■ **Description of the task**
Copy each line of the material beneath that holds the word "arrow".

Content starts

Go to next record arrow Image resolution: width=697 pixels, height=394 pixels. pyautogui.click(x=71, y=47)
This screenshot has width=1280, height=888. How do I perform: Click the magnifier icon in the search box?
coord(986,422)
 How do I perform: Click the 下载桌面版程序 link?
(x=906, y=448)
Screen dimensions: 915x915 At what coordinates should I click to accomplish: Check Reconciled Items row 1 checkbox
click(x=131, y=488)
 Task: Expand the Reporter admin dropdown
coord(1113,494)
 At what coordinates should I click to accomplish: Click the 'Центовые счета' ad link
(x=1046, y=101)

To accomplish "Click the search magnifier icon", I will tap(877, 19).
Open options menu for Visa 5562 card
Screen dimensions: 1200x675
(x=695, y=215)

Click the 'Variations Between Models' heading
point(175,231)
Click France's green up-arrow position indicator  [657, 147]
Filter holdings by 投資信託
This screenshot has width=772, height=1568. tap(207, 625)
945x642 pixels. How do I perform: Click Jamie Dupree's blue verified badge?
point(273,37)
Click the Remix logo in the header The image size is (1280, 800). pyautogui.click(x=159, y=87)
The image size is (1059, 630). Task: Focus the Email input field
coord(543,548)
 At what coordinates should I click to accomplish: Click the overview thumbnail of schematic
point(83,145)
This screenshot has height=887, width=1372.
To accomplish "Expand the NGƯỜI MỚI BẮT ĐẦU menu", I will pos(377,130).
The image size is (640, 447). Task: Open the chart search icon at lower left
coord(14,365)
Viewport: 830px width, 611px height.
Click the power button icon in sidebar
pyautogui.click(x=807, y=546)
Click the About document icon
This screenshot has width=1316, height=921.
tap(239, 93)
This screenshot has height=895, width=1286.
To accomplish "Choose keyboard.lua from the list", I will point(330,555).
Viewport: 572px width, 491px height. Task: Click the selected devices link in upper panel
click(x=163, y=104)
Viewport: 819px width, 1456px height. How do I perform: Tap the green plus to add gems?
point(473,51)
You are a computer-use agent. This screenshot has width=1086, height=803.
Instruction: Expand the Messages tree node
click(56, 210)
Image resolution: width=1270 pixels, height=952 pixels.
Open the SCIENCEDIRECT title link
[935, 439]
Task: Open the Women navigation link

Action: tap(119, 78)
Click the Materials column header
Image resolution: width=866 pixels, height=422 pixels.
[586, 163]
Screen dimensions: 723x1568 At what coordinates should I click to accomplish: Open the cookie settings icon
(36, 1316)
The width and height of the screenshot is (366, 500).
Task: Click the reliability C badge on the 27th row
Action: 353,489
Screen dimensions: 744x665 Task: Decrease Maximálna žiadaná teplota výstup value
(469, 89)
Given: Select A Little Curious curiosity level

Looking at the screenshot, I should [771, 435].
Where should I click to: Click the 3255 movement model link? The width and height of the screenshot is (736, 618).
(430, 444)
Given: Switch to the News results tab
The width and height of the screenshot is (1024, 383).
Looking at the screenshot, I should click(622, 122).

Content ends

■ **Expected answer**
Go to next record arrow Image resolution: width=697 pixels, height=394 pixels. pyautogui.click(x=71, y=47)
Click France's green up-arrow position indicator  [657, 147]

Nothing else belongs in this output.